Есть души возвышенные, но не добрые. Не нужно смешивать тех, кто творит зло с сознанием, и тех, кто творит зло поневоле, не думая удаляться от справедливости. Последние несчастнее первых; они ищут идеал, не существующий на земле, и не имеют в себе нежности и любви, которые заставляют сносить человеческое несовершенство. Можно сказать про подобных людей, что они снисходительны и добры только тогда, когда спят.

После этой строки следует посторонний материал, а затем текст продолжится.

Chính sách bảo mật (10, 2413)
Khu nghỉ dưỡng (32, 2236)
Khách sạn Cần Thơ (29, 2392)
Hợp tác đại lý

В Полине был здравый рассудок и истинная любовь к справедливости, но между теорией и практикой возвышалась стена: ее неизмеримое самолюбие, ничем неудержанное и развитое всеми обстоятельствами. Ее красота, ум, прекрасное поведение с матерью, чистота ее нрава и мыслей казались ей трудно добытыми драгоценностями, и надо было непрерывно напоминать ей о них, чтобы она не завидовала другим. Она тоже хотела играть роль, и чем более притворялась, что желает попасть в число обыкновенных женщин, тем более восставала против мысли, что ее могут причислить к ним. Если бы она могла рассмотреть себя с проницательностью, какую дает глубокая мудрость или великодушная простота сердца, то узнала бы, что ее домашние добродетели не всегда были без пятна, что ее прошлое снисхождение к Лоренции не всегда было такое полное, такое дружеское, как она воображала. Она непременно открыла бы личную потребность жить не так, как она жила прежде, развиваться, выказывать себя. Такая потребность священна и принадлежит к святым правам человека, но не следует превращать ее в добродетель и обманывать себя, желая придать себе больше величия в собственных глазах. От этой мысли до желания обмануть других – один только шаг, и Полина сделала его. Ей невозможно было возвратиться назад и согласиться на удовольствие быть простой смертной, когда она позволила боготворить себя.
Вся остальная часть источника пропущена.